This column is continued from last week, covering the life of Capt. James H. Pierce who was one of the founders of Bloomingdale, a prominent businessman and politician. He died in April 1908 and his obituary was carried in a clipping from the Enterprise found in the E. L. scrapbook in the Adirondack Room of the Saranac Lake Free Library. The story continues about his service during the Civil War.
"In 1861 he had in his employ two nephews, Henry I. Pierce and Martin V. Lennon. The former enlisted in the Ninety-sixth Regiment as a private, was afterwards promoted to the rank of Major. Mr. Lennon enlisted in the Seventy-fourth Regiment, also as a private, was afterward promoted to Captain. He was killed at the battle of Cedar Creek, Va., under Sheridan, October 19, 1864.
"In July 1862, Pierce himself determined to go to war, and within two weeks of the time he made that decision he had one hundred and eleven men in Plattsburgh without one cent of expense to the government.
Norman’s Store is pictured in the background in this 1908 photo of Bloomingdale. The team of trim horses was called “driving or carriage horses,” more often owned by the gentry and too light to ever pull a plow. The guys awaiting the sleigh ride were probably Normans, Cohen’s, Currans and maybe even Sandy Hayes’ grandfather.
(Photo # 83.32 Courtesy of the Adirondack Room of the Saranac Lake Free Library)
"He was commissioned Captain of Company C, 118th Regiment and served with his company and regiment until the disastrous battle of Drewey's Bluff, on the sixteenth of May, 1864 when he was taken prisoner and sent to Libby prison. He spent only two weeks in Libby of awful memories before being sent to Macon, Georgia, where he was kept for about two months. His next prison was in Savannah and during the two months that he spent in the latter place he was not well for a day.
"The prisoners were started from Savannah to Columbia, S. C., but when they reached Charleston were halted for the night, taken off the cars and Pierce with some others was put into a negro pen which had been used for years as a place for keeping negroes sent to Charleston market to be sold. When morning came Pierce was totally blind and after examination by the surgeon was sent to Charleston hospital. That 'hospital' merits special notice. It was an old tobacco warehouse about one hundred by fifty feet, with rows of bunks running its entire length and a driveway for mule and cart.

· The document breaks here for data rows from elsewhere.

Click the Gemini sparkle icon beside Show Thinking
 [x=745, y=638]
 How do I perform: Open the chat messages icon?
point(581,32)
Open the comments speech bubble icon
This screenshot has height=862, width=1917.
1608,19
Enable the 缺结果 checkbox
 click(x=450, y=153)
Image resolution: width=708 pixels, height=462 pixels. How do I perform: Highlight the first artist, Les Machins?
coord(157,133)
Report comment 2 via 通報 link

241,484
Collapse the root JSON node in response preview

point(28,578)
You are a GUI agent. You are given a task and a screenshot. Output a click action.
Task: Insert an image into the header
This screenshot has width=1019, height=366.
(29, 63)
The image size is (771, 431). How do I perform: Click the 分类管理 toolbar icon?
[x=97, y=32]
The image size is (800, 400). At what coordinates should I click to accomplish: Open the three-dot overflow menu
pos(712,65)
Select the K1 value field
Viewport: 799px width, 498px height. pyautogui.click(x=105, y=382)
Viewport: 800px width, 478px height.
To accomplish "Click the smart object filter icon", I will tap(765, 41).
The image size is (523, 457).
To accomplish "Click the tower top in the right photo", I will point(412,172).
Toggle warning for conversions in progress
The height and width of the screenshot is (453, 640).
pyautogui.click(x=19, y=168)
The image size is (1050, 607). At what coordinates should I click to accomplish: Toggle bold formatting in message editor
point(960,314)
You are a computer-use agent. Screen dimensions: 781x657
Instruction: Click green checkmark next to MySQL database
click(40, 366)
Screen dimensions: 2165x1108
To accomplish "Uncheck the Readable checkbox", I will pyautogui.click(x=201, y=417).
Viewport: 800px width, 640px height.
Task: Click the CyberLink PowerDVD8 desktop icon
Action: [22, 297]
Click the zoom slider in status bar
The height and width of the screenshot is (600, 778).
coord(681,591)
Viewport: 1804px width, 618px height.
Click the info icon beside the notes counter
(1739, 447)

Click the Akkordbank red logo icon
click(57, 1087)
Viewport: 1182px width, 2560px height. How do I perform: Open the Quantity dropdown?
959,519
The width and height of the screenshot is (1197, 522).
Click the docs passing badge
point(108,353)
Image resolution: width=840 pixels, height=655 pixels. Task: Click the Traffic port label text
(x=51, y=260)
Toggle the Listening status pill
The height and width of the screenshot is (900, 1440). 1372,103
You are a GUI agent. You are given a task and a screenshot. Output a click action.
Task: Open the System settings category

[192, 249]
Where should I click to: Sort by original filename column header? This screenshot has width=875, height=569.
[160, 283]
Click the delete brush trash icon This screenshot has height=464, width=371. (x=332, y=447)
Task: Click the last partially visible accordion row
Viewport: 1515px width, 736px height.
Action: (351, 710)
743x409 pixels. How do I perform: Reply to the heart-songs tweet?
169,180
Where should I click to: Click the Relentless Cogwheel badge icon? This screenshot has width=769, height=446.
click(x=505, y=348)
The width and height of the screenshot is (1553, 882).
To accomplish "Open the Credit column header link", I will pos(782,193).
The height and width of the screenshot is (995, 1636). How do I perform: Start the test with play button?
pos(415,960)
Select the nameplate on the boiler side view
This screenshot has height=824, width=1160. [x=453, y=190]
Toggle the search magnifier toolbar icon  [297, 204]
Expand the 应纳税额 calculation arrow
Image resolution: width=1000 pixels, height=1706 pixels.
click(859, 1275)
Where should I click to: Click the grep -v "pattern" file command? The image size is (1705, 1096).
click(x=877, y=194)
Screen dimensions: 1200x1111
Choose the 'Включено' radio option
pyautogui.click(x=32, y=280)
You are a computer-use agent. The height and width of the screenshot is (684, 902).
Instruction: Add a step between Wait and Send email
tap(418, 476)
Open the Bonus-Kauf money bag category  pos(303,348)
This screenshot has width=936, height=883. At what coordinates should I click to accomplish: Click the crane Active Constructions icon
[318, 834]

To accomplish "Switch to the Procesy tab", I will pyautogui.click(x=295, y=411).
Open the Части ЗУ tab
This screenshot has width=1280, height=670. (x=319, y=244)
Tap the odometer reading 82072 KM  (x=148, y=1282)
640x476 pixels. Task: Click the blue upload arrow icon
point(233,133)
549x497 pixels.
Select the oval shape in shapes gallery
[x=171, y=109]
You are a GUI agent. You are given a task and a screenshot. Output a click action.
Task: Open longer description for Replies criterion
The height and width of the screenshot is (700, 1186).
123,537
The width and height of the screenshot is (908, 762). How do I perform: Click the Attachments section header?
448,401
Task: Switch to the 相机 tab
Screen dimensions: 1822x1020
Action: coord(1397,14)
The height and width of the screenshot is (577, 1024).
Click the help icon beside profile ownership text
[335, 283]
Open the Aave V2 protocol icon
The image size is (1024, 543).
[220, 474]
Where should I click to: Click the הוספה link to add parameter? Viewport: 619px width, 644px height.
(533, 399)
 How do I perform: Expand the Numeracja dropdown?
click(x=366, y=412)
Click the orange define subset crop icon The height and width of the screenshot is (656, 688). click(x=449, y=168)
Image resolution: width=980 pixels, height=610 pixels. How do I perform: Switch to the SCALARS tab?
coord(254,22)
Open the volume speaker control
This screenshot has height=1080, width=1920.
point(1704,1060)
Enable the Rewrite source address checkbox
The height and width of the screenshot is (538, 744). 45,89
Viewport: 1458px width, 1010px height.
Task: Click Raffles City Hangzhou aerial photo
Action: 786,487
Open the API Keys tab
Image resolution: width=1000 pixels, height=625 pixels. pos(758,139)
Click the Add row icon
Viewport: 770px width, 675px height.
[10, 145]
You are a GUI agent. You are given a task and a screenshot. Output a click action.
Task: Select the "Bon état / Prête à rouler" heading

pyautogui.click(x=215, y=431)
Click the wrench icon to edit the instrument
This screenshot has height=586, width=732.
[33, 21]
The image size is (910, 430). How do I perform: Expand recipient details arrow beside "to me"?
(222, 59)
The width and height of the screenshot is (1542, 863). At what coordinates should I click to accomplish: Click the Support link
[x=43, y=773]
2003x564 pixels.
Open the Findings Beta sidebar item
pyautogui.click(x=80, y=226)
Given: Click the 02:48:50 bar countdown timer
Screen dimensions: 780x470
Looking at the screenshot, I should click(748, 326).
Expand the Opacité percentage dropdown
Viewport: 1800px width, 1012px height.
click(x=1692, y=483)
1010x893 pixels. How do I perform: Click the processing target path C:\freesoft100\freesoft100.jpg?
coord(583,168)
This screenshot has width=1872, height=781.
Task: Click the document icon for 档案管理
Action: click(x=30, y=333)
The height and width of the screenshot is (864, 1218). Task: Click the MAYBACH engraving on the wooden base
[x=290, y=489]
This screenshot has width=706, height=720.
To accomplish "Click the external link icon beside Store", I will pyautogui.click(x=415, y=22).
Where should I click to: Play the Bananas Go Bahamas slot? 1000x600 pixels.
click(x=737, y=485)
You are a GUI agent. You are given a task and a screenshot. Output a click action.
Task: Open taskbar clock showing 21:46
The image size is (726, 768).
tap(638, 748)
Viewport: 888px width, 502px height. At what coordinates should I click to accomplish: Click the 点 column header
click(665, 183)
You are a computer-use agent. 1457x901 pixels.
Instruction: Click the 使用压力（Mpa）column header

"The Captain was placed on a bunk and remained there for fourteen days. Suffering from an attack of fever he lay there during that fortnight without a drop of water touching his burning hands and face. Each morning an employee would come into the hospital and hunt out the dead. Then the mule and cart would follow, the dead were thrown in and hauled out to the dumping ground, all combining in deplorable surroundings for suffering men.
"Captain Pierce was an inmate of this hospital until paroled on December 16, 1864." [His blindness was never mentioned again. He was then only age 38, born in New Sweden, Clinton County, on August 27, 1826.]
Starts a business and enters politics
"The Captain reached home December 24, 1864, after two years absence. He found his family domiciled in the town of Franklin, and he therefore purchased a farm there and resided on it for twelve years. He carried on a large lumbering business with a partner, P. H. Shields and built a large potato starch mill where he manufactured starch for many years.
"In 1872 he expended eight thousand dollars in assisting to build the St. Armand House in Bloomingdale with James A. Skiff. When Skiff died he bought out his interest in the house from his heirs and later moved into the St. Armand House where he resided until 1887.
"The Captain has held innumerable public offices. He was supervisor of the town of Franklin for five years, chairman of the town board for two years, member of assembly for Franklin County for three years, viz., 1870, 1871, 1872; supervisor of St. Armand from 1855 to 1861 inclusive, from 1879 to 1882; in 1884, and from 1893 to 1898; chairman of the board four years, and member of assembly for Essex County in 1897 and 1898.
"When Bloomingdale was incorporated three years ago, residents honored him by electing him the first village president, a man, who more than any other living person, had devoted his life to the service of Bloomingdale.
"On August 7, 1856, the Captain was married to Miss Carrie O. Lennon, whose death occurred one year ago. Two daughters, the Missses Carrie E. and Alice M. Pierce, survive."